### EXERCISE PASSAGE
****
Do you ever feel inundated from surveys, be it professional, political, or product-specific? Requests arrive via email, social media, and text message, and they’re waiting for you in your break room and mailbox. Surveys are an established way to learn about others’ feelings, perceptions, and preferences in addition to fact-finding. Medical physicists can use survey tools to identify and learn more about issues or trends in our working environment that we are responsible to resolve.
How can you prevent your survey from getting crushed by a respondent’s survey fatigue, or simply forgotten about? What are the optimal guidelines for crafting thoughtful queries that get specific answers your team needs? How do you move forward with data analysis once the responses are back? This session shares best practices in survey usage, design, implementation, and analysis. Topics include: how should questions be crafted; how many questions is the right number; how do we deploy surveys internally within departments or externally to larger groups; what is an expected response rate; what do we do with the data once we have it?
****
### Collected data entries
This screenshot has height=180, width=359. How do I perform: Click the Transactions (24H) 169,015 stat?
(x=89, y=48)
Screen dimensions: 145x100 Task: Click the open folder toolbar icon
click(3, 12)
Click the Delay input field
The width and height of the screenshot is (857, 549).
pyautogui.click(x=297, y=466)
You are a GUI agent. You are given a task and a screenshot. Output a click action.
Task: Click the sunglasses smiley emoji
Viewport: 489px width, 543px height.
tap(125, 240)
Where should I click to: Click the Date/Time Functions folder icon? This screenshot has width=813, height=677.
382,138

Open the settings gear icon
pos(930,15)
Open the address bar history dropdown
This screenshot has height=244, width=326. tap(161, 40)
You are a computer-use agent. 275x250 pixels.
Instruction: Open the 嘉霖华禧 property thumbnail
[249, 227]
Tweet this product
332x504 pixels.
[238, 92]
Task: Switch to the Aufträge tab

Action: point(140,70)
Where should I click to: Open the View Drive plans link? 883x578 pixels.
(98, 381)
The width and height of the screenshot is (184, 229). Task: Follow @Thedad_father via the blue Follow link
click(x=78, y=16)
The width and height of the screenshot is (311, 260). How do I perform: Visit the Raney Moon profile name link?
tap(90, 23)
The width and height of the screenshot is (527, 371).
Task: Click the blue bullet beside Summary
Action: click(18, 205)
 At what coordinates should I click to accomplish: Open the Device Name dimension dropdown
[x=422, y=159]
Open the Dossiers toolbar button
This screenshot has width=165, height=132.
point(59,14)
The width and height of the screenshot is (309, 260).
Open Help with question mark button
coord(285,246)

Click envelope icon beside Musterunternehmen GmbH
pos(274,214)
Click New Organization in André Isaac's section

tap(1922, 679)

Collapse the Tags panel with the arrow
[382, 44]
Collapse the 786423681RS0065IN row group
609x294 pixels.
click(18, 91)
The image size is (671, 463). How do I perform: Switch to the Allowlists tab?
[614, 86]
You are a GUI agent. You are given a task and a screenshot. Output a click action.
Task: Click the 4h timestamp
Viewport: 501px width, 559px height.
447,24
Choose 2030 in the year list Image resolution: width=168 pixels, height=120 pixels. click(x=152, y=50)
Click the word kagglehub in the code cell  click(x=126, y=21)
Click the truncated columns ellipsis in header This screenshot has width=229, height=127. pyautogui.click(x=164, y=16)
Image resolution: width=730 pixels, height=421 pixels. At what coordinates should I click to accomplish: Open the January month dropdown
****
### ACTIVITY
Copy the stretch of the passage on surveys from "Do you ever" through "responsible to resolve.".

### EXPECTED ANSWER
Do you ever feel inundated from surveys, be it professional, political, or product-specific? Requests arrive via email, social media, and text message, and they’re waiting for you in your break room and mailbox. Surveys are an established way to learn about others’ feelings, perceptions, and preferences in addition to fact-finding. Medical physicists can use survey tools to identify and learn more about issues or trends in our working environment that we are responsible to resolve.